## PAGE TEXT
━━━━━━━━━━━━━━━━━━━━━━━━━━━━━━

Extreme drought forces Texas town to use toilet water for drinking

7 May, 2014 19:34 / Updated 11 years ago

After suffering from three years of extreme drought, citizens in Wichita Falls, Texas, are left pondering an unsavory solution to their H20 problem: using waste and toilet water for drinking.

The water supply won’t be completely composed of purified wastewater, but the harsh climate has forced city officials to move forward with a plan that calls for a 50-50 mix of water from the quickly-shrinking Lake Arrowhead and whatever is flushed down sinks, dishwashers, and toilets.

According to National Public Radio, conservation efforts have been effective in that residents have shrunk their water use by one-third, but even those results haven’t been enough to keep the lifestyles of 104,000 people from changing dramatically.

"No outside irrigation whatsoever with potable water," Wichita Falls Mayor Gleen Barham said to the news outlet. "Car washes are closed, for instance, one day a week. If you drain your pool to do maintenance, you're not allowed to fill it."

Although residents have cut down on excess water use, fresh water supplies are still on track to disappear completely in two years without further action.

As a result, the city constructed a 13-mile pipeline in order to connect what residents flush out of their homes to a water purification plant. When the water is treated, it’ll be recycled into the drinking supply. According to Utilities Operations Manager Daniel Nix, residents shouldn’t be too worried about drinking bathroom water – less than 20 percent of what constitutes wastewater is actually from the toilet.

“The vast majority of water that enters a wastewater plant did not come from a toilet. It comes from sinks, and bathtubs and washing machines and dishwashers,” he said to KERA News.

━━━━━━━━━━━━━━━━━━━━━━━━━━━━━━

## GIVEN RECORDS
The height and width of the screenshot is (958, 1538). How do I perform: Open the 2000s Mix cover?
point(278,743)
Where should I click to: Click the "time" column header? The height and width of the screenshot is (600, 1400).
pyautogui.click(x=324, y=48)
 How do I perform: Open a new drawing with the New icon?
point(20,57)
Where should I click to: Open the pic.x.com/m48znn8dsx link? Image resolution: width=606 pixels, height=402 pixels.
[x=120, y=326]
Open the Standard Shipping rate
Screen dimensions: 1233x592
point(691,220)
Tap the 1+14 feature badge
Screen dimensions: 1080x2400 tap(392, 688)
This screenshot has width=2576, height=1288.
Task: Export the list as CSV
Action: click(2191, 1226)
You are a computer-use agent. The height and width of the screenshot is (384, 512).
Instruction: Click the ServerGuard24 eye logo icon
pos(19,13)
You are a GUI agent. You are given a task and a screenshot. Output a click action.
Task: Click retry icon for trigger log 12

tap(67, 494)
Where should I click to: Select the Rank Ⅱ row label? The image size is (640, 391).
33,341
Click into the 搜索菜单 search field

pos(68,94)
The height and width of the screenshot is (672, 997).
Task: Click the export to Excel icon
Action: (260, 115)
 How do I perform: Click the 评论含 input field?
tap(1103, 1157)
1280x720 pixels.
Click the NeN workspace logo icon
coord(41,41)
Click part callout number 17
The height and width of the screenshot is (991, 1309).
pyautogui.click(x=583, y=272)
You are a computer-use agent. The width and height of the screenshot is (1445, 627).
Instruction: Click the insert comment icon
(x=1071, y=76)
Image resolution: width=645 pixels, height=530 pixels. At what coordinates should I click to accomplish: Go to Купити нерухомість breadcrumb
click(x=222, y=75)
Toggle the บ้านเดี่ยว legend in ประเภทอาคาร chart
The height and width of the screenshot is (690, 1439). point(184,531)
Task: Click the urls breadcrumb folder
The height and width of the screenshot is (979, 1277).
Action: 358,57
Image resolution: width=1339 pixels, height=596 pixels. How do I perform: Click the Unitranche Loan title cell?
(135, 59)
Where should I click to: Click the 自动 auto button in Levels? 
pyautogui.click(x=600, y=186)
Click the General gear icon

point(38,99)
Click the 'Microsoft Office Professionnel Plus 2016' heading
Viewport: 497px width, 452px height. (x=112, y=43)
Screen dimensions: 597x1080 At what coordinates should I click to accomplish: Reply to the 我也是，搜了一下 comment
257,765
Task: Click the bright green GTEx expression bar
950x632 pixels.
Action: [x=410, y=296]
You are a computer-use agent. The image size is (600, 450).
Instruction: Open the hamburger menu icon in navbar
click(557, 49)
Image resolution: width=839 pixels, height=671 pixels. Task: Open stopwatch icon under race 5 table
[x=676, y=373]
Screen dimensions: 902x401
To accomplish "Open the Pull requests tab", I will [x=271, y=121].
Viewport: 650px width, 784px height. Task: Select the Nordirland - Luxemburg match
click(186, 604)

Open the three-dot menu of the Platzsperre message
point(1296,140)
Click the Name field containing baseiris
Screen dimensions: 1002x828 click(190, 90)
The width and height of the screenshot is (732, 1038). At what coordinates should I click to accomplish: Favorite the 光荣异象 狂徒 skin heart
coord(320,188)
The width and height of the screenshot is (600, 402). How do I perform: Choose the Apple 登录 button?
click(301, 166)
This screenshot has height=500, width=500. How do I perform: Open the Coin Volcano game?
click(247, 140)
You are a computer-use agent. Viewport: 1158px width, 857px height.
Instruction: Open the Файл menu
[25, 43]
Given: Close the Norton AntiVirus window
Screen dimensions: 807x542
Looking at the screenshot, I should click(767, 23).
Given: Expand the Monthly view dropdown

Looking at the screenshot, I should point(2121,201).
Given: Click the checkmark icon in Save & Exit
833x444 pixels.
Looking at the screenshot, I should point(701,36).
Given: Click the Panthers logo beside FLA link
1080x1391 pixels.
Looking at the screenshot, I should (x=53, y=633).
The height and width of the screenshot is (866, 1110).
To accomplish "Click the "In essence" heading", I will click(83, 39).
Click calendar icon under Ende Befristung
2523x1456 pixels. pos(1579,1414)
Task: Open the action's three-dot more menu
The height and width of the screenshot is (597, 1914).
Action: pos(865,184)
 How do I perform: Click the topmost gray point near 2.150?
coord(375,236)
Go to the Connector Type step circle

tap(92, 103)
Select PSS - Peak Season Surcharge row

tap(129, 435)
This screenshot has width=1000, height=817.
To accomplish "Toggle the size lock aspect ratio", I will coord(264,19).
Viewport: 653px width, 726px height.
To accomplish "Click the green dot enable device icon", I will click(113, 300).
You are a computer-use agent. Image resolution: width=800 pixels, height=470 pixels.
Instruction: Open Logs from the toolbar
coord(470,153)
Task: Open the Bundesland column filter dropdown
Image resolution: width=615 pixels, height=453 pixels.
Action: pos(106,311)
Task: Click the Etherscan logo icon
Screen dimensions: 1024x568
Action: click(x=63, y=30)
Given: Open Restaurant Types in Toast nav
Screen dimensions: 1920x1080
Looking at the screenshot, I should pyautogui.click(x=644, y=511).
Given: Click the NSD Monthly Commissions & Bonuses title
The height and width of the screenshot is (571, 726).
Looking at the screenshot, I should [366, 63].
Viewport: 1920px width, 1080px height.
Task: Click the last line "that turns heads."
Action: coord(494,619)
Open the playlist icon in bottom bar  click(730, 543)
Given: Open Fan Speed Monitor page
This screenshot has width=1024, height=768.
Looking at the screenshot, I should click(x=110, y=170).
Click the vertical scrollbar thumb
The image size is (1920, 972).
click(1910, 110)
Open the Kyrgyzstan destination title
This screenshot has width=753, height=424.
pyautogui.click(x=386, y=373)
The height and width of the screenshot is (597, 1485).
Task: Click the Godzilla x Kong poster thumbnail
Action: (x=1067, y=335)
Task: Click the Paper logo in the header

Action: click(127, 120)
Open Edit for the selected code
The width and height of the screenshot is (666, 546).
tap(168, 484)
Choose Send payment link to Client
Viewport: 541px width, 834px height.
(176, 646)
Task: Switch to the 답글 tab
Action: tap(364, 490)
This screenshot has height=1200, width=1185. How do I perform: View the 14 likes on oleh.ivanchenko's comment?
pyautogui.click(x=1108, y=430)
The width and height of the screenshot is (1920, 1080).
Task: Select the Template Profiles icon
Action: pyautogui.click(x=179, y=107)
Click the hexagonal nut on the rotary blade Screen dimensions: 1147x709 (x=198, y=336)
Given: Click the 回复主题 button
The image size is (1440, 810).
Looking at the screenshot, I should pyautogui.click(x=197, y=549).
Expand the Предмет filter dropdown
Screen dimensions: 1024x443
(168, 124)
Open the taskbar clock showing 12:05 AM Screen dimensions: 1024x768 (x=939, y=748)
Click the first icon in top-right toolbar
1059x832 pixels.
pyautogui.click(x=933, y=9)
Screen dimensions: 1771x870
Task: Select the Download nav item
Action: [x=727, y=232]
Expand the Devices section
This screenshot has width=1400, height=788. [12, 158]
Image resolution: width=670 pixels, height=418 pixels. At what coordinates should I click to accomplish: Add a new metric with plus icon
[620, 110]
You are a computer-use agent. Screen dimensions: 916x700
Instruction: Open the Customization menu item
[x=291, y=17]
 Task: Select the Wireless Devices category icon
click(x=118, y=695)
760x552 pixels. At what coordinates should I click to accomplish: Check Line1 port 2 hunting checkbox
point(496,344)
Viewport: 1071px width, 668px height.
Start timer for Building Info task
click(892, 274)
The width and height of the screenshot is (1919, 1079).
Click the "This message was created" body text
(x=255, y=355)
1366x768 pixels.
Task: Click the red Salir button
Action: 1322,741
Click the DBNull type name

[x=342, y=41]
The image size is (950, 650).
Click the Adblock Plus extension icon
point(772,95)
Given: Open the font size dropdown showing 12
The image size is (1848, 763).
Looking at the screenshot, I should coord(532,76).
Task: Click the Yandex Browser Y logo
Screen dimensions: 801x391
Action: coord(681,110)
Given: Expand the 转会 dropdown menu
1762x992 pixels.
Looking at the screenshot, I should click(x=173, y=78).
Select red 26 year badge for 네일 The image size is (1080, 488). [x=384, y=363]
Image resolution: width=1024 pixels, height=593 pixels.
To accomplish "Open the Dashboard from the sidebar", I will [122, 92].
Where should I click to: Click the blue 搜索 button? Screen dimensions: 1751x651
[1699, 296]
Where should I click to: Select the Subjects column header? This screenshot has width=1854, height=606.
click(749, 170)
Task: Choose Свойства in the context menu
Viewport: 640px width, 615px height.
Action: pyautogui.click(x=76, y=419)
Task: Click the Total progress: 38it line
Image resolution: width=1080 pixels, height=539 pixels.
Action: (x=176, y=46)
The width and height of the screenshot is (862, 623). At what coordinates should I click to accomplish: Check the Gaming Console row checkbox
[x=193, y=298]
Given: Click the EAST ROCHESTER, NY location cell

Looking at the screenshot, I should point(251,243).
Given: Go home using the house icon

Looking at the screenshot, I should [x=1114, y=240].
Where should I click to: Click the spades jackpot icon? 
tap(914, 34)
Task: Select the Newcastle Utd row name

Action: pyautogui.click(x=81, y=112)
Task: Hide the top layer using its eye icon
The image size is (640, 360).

━━━━━━━━━━━━━━━━━━━━━━━━━━━━━━

## EXPLORE THE MATERIAL
1. Name every fixture or appliance that the drought article gives as a source of wastewater, listing each one once.
2. Repeat the passage of the drought article starting at "According to National" and ending at "from changing dramatically.".
The entries are separate material and have nothing to do with the drought article.

## LIST OF SOLUTIONS
1. Sinks, dishwashers, toilets, bathtubs, washing machines

2.
According to National Public Radio, conservation efforts have been effective in that residents have shrunk their water use by one-third, but even those results haven’t been enough to keep the lifestyles of 104,000 people from changing dramatically.